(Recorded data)
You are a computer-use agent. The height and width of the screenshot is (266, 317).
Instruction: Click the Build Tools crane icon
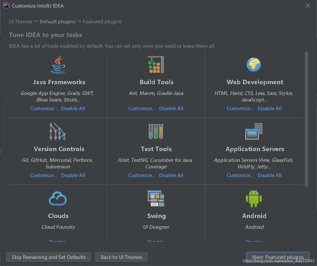[x=156, y=65]
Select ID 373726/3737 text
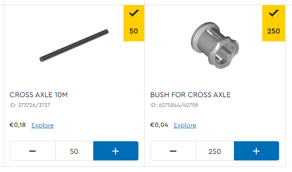The image size is (292, 172). tap(30, 105)
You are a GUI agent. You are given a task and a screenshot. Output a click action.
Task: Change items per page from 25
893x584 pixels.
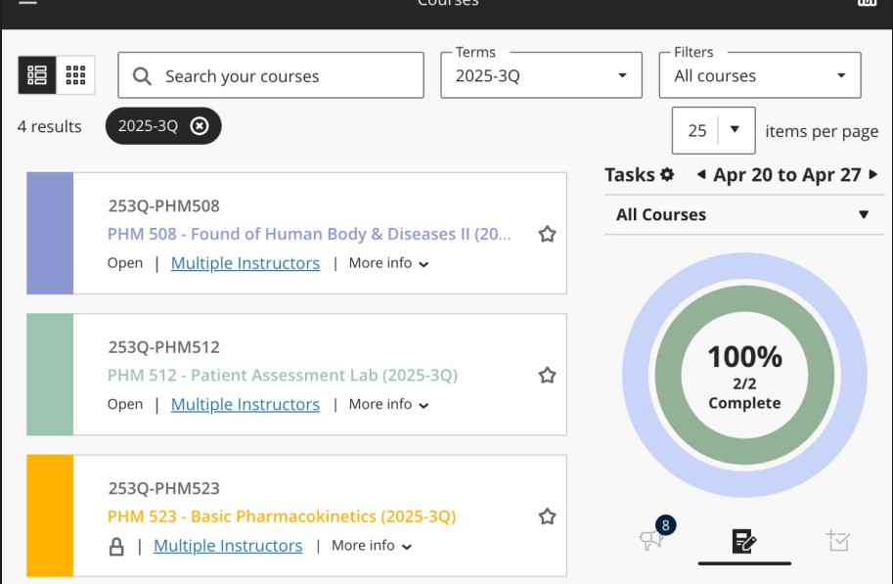pos(714,130)
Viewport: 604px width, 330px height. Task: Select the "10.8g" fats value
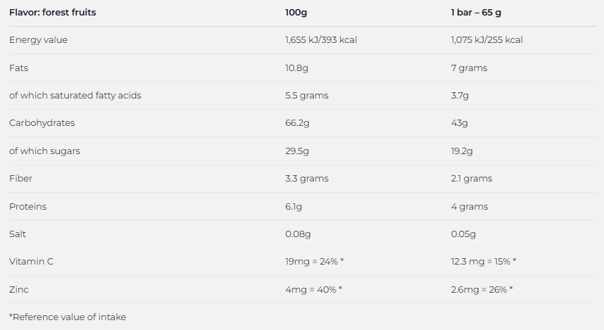point(297,68)
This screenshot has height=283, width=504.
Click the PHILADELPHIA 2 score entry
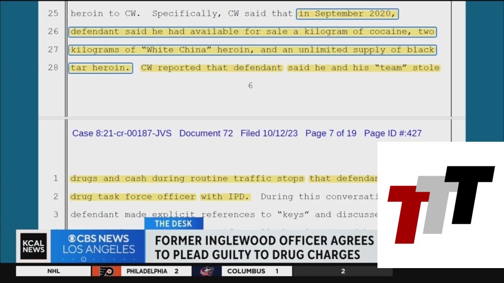(x=152, y=271)
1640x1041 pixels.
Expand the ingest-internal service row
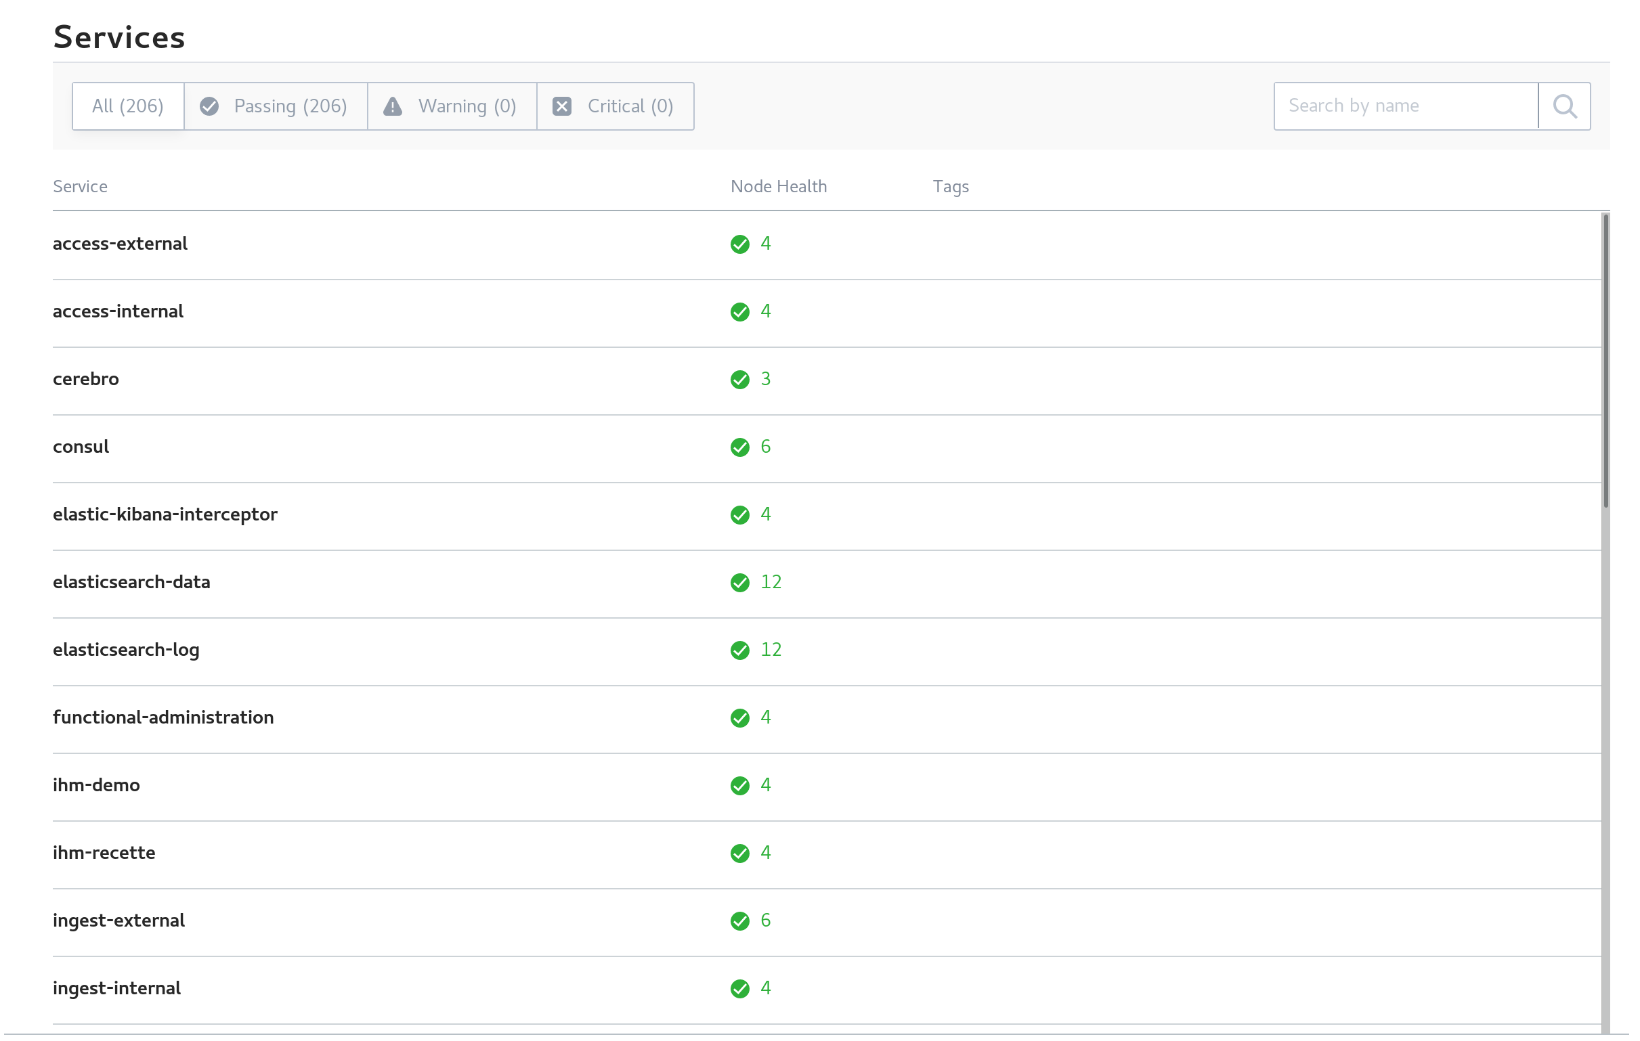(117, 987)
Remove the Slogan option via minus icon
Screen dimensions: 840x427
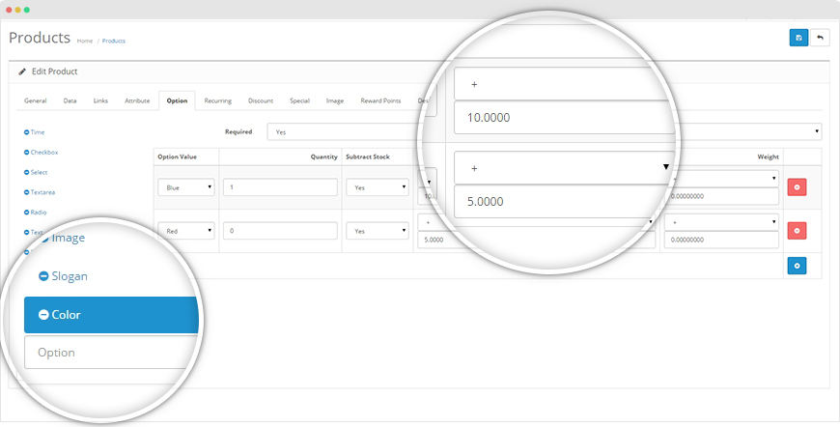click(x=43, y=276)
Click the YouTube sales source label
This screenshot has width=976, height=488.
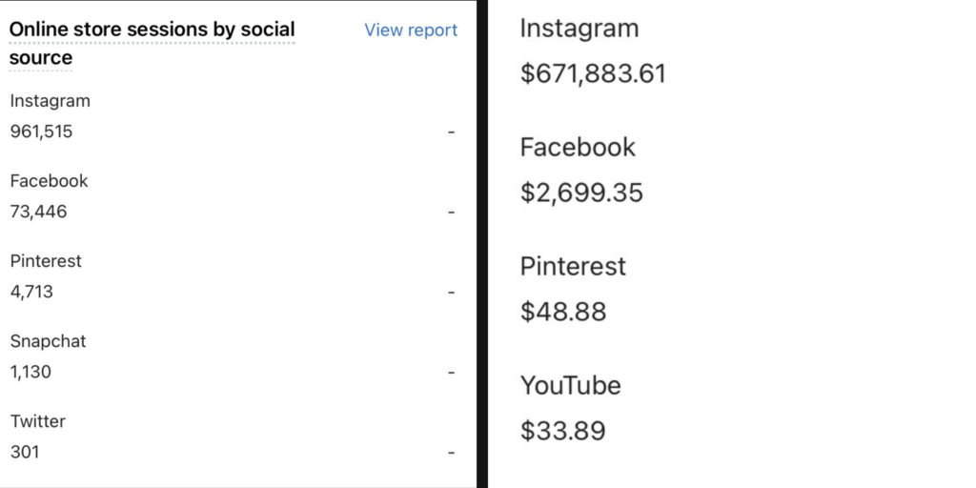[x=570, y=386]
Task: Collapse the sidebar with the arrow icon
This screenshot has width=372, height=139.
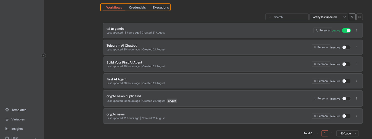Action: coord(44,55)
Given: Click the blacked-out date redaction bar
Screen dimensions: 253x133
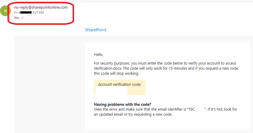Looking at the screenshot, I should point(26,13).
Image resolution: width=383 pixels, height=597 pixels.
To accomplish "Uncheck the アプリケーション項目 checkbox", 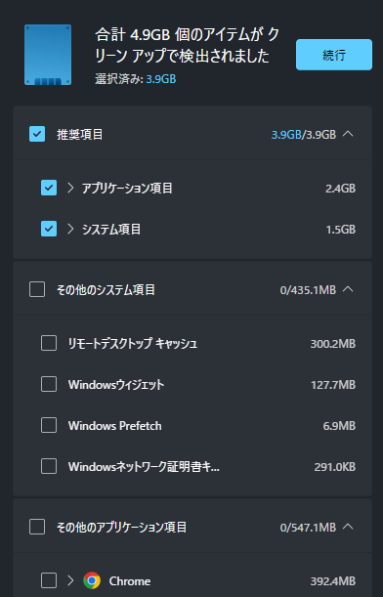I will (49, 188).
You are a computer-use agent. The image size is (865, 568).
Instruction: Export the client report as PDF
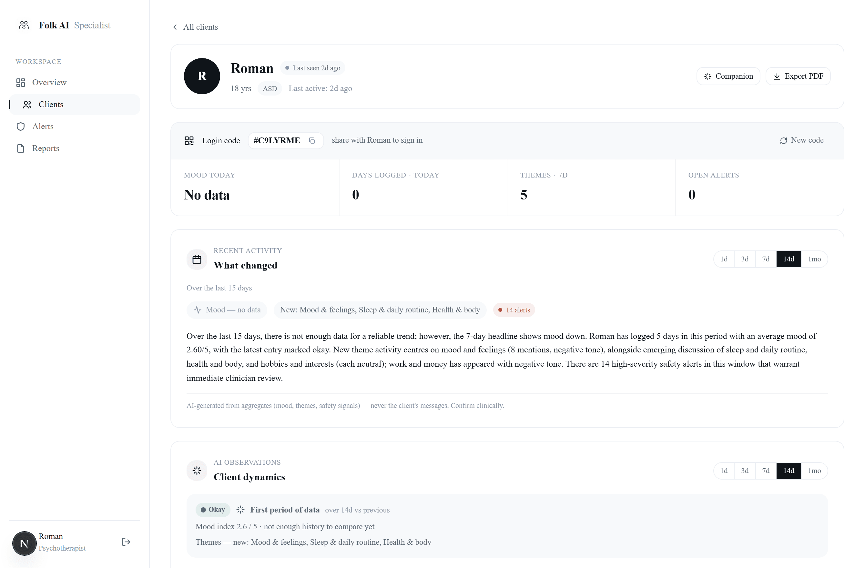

*What you are asked to do*. Look for the word "computer" in the data, then return every line that contains it.

*Reply to the task*.
You are a computer-use agent. The height and width of the screenshot is (266, 317).
You are a computer-use agent. The image size is (865, 568).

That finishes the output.